Although this is not the worst case scenario, it certainly isn't the best one. With their growth rate having slowed to 12% in 2007, it would be only fair to give the shares a multiple of 14.4, being 20% above their current growth rate. The shares would then trade at 647p (44.9p x 14.4), giving annualised growth over the 10 years of 10%. But what about the dividend? This forms part of the overall return. Over the years, Rentokil Initial has adopted a progressive dividend approach. They have raised their dividend by roughly the same percentage as the growth in their earnings. The 1996 full year dividend was 2.53p. We would expect this to increase by 20% in 1997, giving a starting point of 3.04p. At the same rate of growth as I've assumed for EPS, by 2007 the total dividends paid should total 82.03p.
The table below summarises.
Year Year Market Growth EPS Div P/E Future
No. Cap Price
0 1997 7,167 20% 10.3 3.04 24.0
1 1998 8,600 20% 12.4 3.64 24.0 297
2 1999 10,320 20% 14.8 4.37 24.0 356
3 2000 12,385 20% 17.8 5.25 24.0 427
4 2001 14,242 15% 20.5 6.03 18.0 368
5 2002 16,379 15% 23.5 6.94 18.0 424
6 2003 18,835 15% 27.1 7.98 18.0 487
7 2004 21,661 15% 31.1 9.18 18.0 560
8 2005 24,910 15% 35.8 10.55 14.4 516
9 2006 27,899 12% 40.1 11.82 14.4 577
10 2007 31,247 12% 44.9 13.24 14.4 647
Total Dividend -- 82.03
Adding the total dividends received of 82p to the 2007 share price of 647p gives a total return of 729p. For the share bought at 250p, that is a profit of 479p per share over the 10 years. The total annualised return is 11.3%, which is about the percentage the stock market as a whole has returned over the past 60 odd years. For comparison, the risk free rate of return for government bonds at the moment is around 6.5%.
A Possible Valuation
The above table awards Rentokil Initial a P/E of 14.4 in 2007, based on the company growing at 12% per annum at that time. We have optimistically looked at a valuation based on the company growing at 20% per annum for the next 10 years and being valued at a P/E of 36. That just won't happen. But it is conceivable that the company will keep on growing its profits and earnings by 20% for the next 10 years. It has done it for the last 14 years, so it's not inconceivable. If Rentokil were to succeed, their EPS would be 63.8p in 2007. Put a P/E of 24 on that and you've got a share price of 1531p. Add on the total dividend of 98p and that gives you a total return of 1629p and an annualised growth rate of 20.6%. Even if the shares were given a P/E of 20, the total return would be 1373p for an annualised growth rate of 18.56%.
The Risks
Rentokil Initial has grown over the years both organically and by acquisition. Before the big BET take-over, they only made relatively small niche acquisitions. BET was the first big, high profile acquisition and was done specifically to keep the 20% growth dream alive. It has and will hope to continue fulfilling this goal in the next few years. There should be a few more years of stretching those BET margins yet.
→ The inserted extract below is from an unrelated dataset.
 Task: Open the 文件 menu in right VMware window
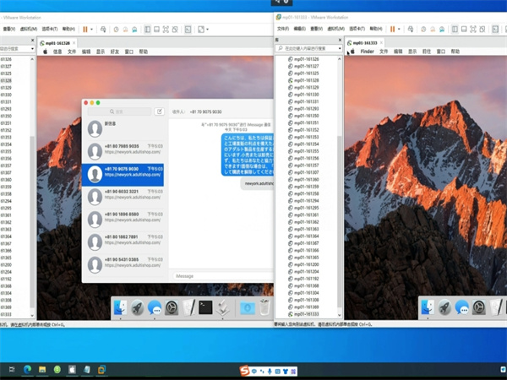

The 20% organic growth of the original Rentokil business is a thing of the past. The same will happen to the old BET businesses as the years roll by. As the company gets bigger and bigger, the organic growth becomes harder to generate. The solution to continued growth is to do so both organically and by acquisition. This is something Rentokil Initial have successfully achieved in the past and are doing now with BET. But, if they are to keep on growing at 20% per annum, the next take-over may need to be bigger still. And the bigger the acquisition, the harder it is to manage.
It has been rumoured recently that Rentokil Initial may be interested in taking over food services company Compass. The company would fit reasonably well into their Property Services division. This is only rumour, and Fools never buy or sell companies on rumour alone. Any acquisition is risky. They could be forced into overpaying or find the business doesn't quite fit as management expected. A company that relies on acquisitions for its growth can be a risky company.
Clive Thompson is one of the most respected Chief Executives around. His track record says it all. If he were to leave the company in the next 10 years, it would certainly have a detrimental affect on the share price. We would hope that any replacement would come from within the company, someone who is familiar with the Rentokil management culture. No-one is indispensable.
The above conservative valuation table has the share price remaining static between years 3 to 5. That's two years without any share price appreciation, caused by the P/E and growth rate contracting. The risk here is that investors may be tempted to sell the shares as they may become disillusioned with the lack of progress in the share price. This is something anyone who invests in such a high growth company must be prepared to accept.
The recent shenanigans in Asia may have an effect on the company's profitability. In 1996, 7% of Rentokil Initial's turnover and 17% of their profit came from the Asia Pacific and Africa.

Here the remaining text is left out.